I saw somewhere that unix sockets are supported on Windows now, but I have no idea what the state of support actually is. I also believe there's something called "named pipes" on Windows that serve a similar purpose? My main question is whether switching to unix sockets or named pipes would make your work on the Powershell/C# based SDK a lot harder or if you think it'd be easy to deal with.
Unix sockets or named pipes on Windows
Where would the socket communication happen? You would use this in place of an http endpoint?
Well it would be http requests still, but sent over the unix sock / named pipe rather than over tcp+localhost
Named pipes is what docker uses on Windows
I don't know how far down the .Net networking stack one has to go to access named pipes.
It doesn't look crazy
Yeah that's my concern, I'm sure this is technically possible but I don't want to create a huge headache for every SDK developer going forward.

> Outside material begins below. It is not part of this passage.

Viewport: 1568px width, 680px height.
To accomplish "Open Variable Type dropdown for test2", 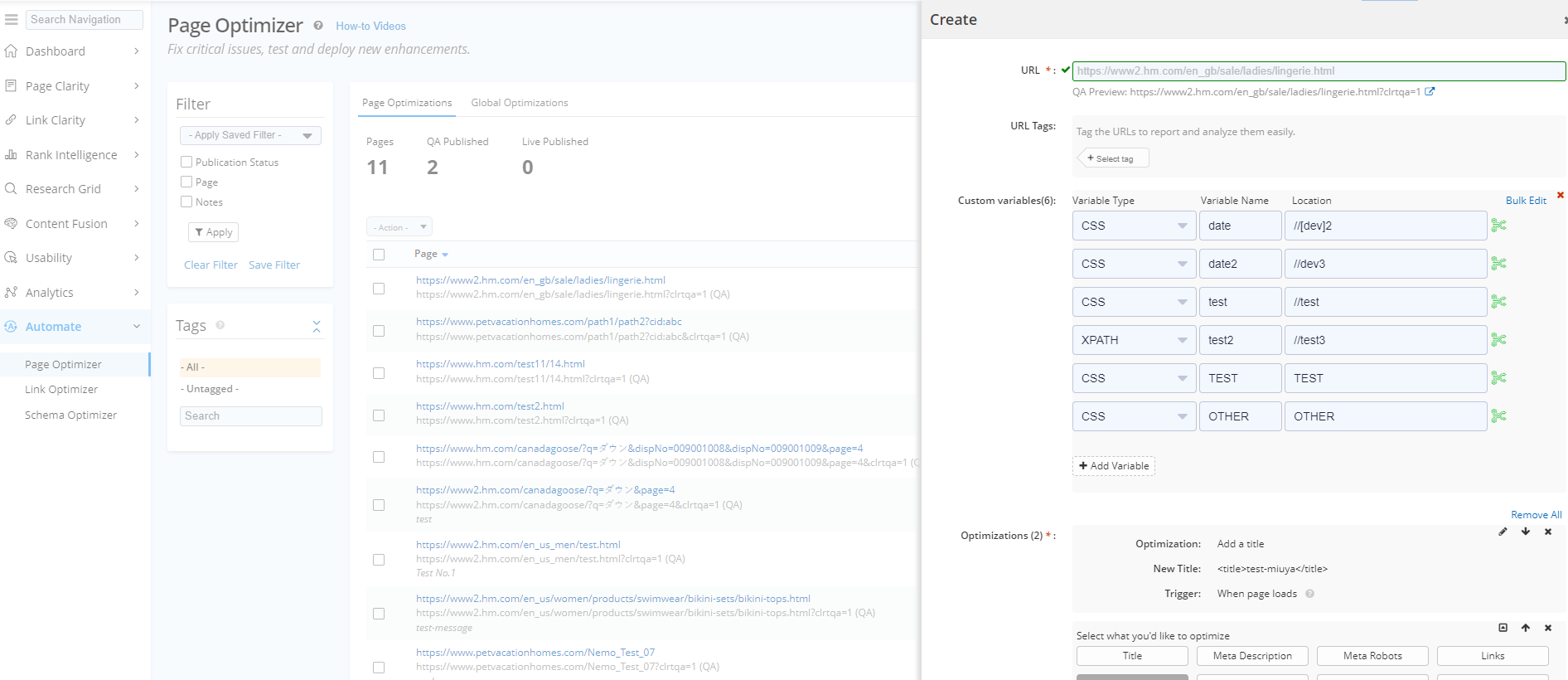I will pyautogui.click(x=1134, y=340).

Do you have a link to the graphql client library you were using? Just so I could poke around and see if there's any pre-existing art or something
Basically works the same as an IO stream
I'm using this module which just wraps PowerShell's Invoke-RestMethod. So, that would break and we'd need a new client that implements named pipes. https://github.com/anthonyg-1/PSGraphQL
This PowerShell module contains functions that facilitate querying and create, update, and delete operations (mutations) for GraphQL, which is an an open-source data language for APIs. For more on ...
And if you want to really go down the rabbit hole, here's the src for Invoke-RestMethod. https://github.com/PowerShell/PowerShell/blob/master/src/Microsoft.PowerShell.Commands.Utility/commands/utility/WebCmdlet/Common/InvokeRestMethodCommand.Common.cs
It doesn't seem overly burdensome.
Awesome, thank you Chris!
Still not sure which direction we'll go but these are super helpful data points
One of my coworkers tested it out and despite a lot of discussion in GH, the httpclient functionality might not have made it in.